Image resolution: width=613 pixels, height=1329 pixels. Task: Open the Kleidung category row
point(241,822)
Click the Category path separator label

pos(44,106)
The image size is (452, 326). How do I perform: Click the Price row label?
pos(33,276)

---

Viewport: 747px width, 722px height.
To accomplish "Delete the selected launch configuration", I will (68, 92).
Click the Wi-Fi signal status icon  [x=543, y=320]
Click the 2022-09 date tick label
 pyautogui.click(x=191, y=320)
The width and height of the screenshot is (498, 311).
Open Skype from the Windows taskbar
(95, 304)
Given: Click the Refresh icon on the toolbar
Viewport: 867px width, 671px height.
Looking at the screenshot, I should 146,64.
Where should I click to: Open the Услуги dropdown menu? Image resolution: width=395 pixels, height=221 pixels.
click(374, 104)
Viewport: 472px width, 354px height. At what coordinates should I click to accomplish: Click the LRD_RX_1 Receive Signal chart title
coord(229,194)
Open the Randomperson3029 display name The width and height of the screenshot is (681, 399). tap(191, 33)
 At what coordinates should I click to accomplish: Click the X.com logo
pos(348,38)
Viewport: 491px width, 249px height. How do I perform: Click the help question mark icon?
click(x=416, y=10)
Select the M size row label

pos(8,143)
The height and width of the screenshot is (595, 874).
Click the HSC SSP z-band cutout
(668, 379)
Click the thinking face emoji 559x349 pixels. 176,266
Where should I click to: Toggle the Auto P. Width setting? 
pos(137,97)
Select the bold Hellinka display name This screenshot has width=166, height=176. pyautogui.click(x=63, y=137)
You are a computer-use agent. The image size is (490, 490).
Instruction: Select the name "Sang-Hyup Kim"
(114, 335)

...

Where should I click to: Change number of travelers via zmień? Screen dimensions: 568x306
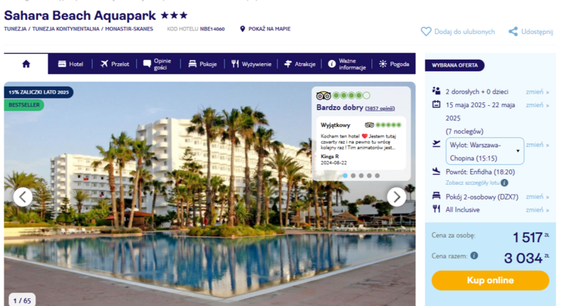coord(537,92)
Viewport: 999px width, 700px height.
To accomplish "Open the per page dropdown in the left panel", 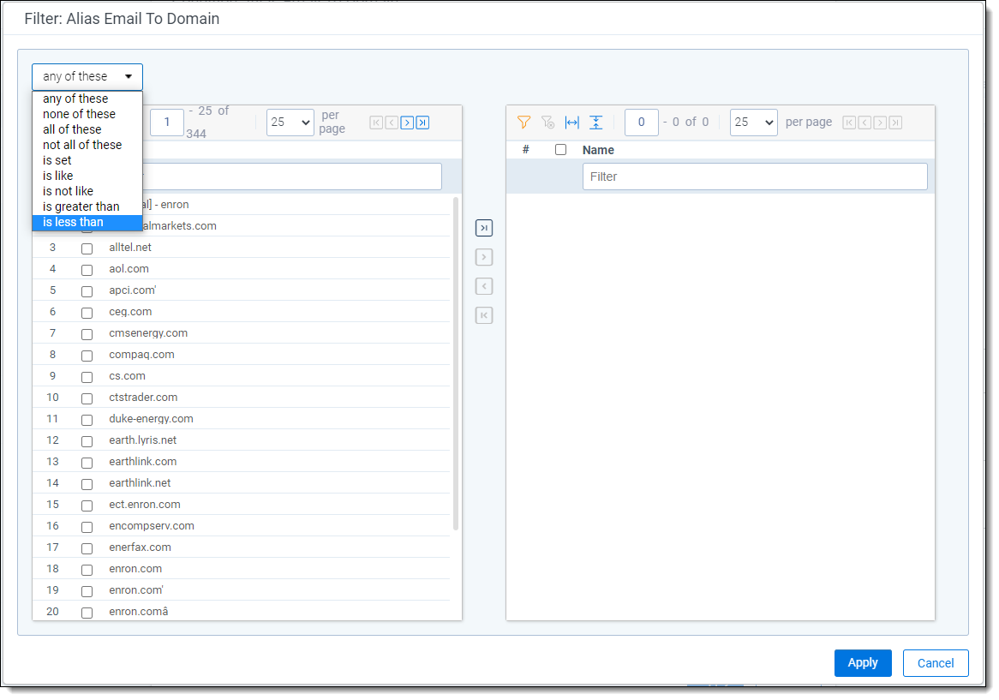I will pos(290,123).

> [Problem to work on] The required answer is the run of lines above, starting at the line with "Open the Randomperson3029" and ending at the line with "The height and", reproduced exactly with both ends.

> [Result of the task]
Open the Randomperson3029 display name The width and height of the screenshot is (681, 399). tap(191, 33)
 At what coordinates should I click to accomplish: Click the X.com logo
pos(348,38)
Viewport: 491px width, 249px height. How do I perform: Click the help question mark icon?
click(x=416, y=10)
Select the M size row label

pos(8,143)
The height and width of the screenshot is (595, 874).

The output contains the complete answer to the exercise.